James Bacon over at Bacon’s Rebellion has a stellar essay on the topic that you should read in full:
“The rate and dollar amount of incorrect benefit payments — including to fraudulent actors — increased substantially during COVID-19,” JLARC states. The Department of Labor standard for incorrect payments is 10%. In Virginia, the level reached nearly 45%.
JLARC estimates that VEC issued nearly $930 million in “incorrect” payments in 2020 alone. Nearly 100% were classified as overpayments.
Fraud was rampant. VEC’s estimated that the fraud rate for state unemployment payments increased from 1.4% in 2019 to 7.5% in 2020 — by at least $70 million. Meanwhile, the VEC is still reviewing a backlog of 136,000 potentially fraudulent payments. Overpayments will be “difficult” to collect, JLARC observes.
Now that’s the understatement of the year — “difficult to collect” indeed.
The entire JLARC presentation can be found by clicking here.
What is clear at this rate is that the failures at the VEC are entirely at the feet of Democratic Governor Ralph Northam (D) as neither the administration nor the VEC adapted as other state governors did.
Between 40 and 45 percent of the time, the VEC was making incorrect payments, with 1.4% of the $930 million overspent related to fraud. Overall, fraud represents a whopping 7.5% of all monies spent by the VEC.

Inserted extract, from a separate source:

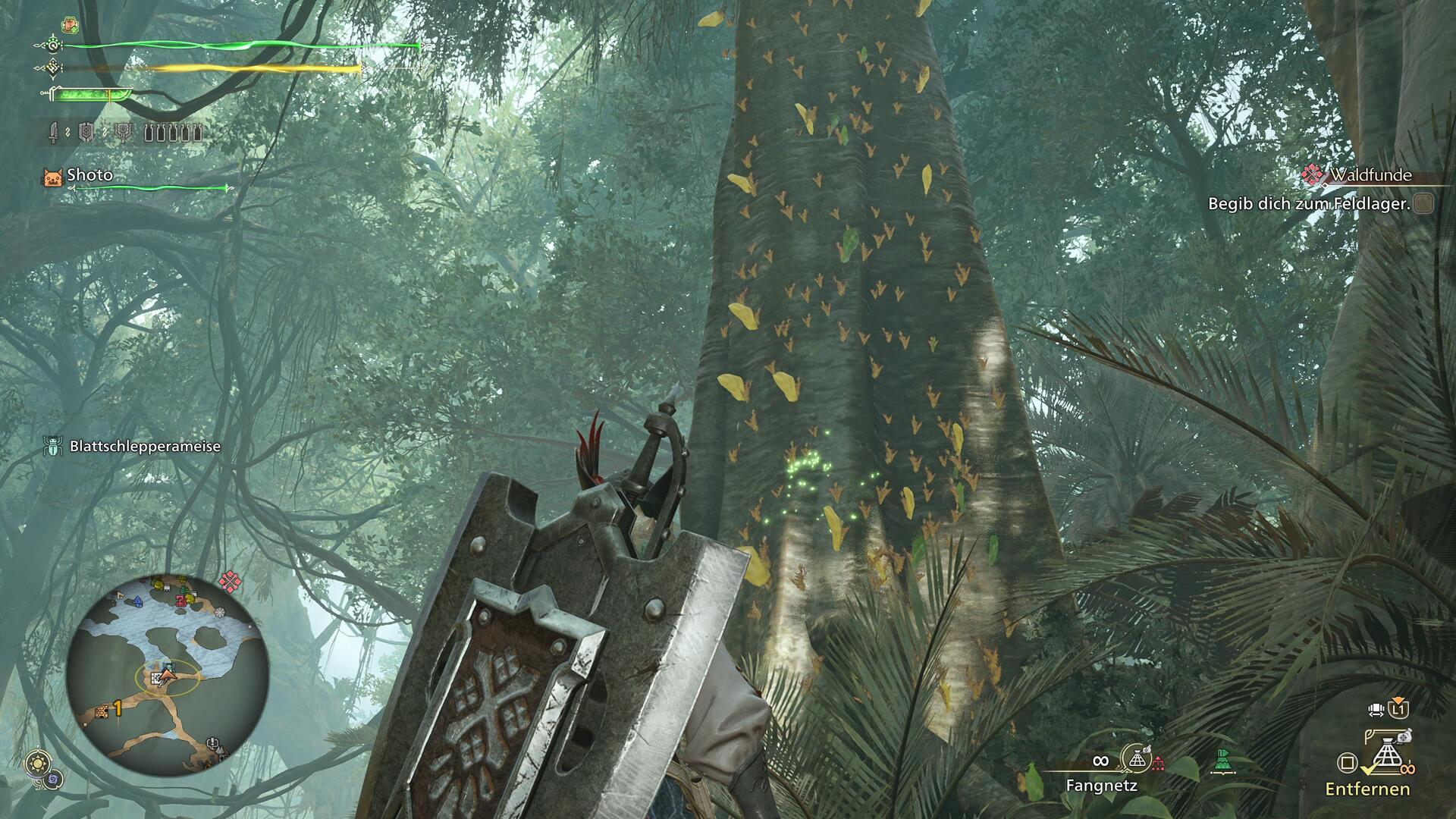The image size is (1456, 819).
Task: Select the meal buff status icon
Action: coord(70,25)
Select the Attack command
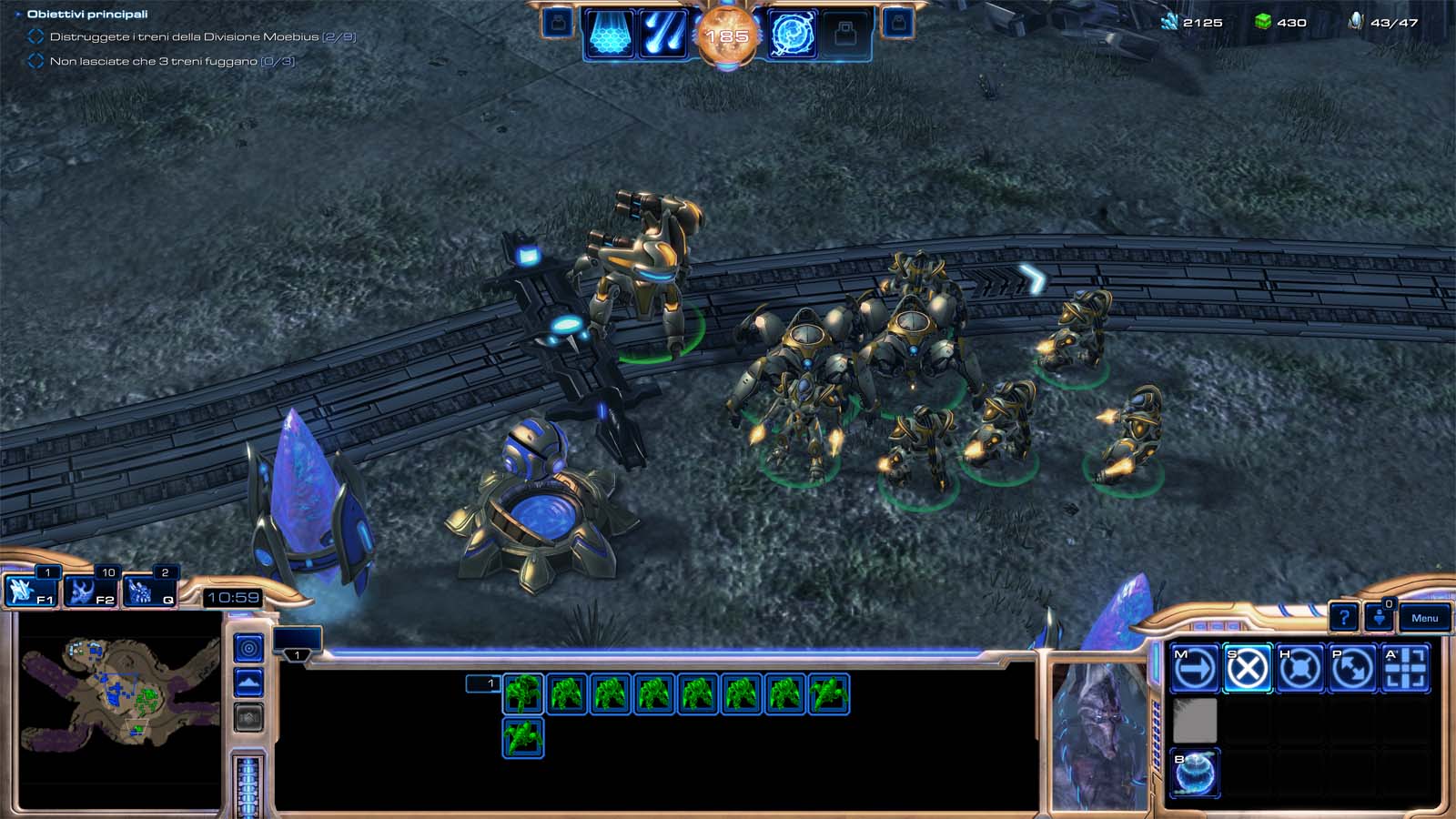Viewport: 1456px width, 819px height. point(1405,670)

At present, the VEC continues to lag behind other states, as it is still struggling with a Phase 3 improvement that has handicapped the VEC itself — with only 4% of phone calls being answered and appeals taking an average of 275 days to be resolved. VEC still has a backlog of 100,000 cases that need to be resolved.
The bottom line here may not be as mysterious as one might imagine. You know what’s cheaper than fixing the problem during a pandemic? Throwing money at it.
Gobs and gobs of cash.
One doesn’t have to be Sherlock Homles to figure out what call the Northam administration most likely made. With the VEC already hobbling from a lack of attention and investment over the last eight years, the Northam administration simply settled on cutting checks ad infinitum, believing that flushing the Virginia economy with cash was easier than slowing down an already phlegmatic VEC during a crisis.

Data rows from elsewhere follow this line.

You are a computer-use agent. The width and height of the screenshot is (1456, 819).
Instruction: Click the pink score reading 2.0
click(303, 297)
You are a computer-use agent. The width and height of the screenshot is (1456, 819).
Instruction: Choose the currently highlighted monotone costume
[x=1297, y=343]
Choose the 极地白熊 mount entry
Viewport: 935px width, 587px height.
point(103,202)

So they did what all real leaders do in a crisis.
They punt.
Which of course raises a deeper question. If one were to commit to a Marshall Plan to fix the Virginia Employment Commission — even during the pandemic — would it have cost $930 million to do?
Worse than a scandal, this is a terrifying mistake. One hesitates to even blame the leadership at the VEC for this problem — they are simply catching grenades and falling on them accordingly.
But there is plenty of blame for the individuals who created the crisis through a program of benign neglect. Both Northam and McAuliffe owe Virginians an answer… and $930 million dollars.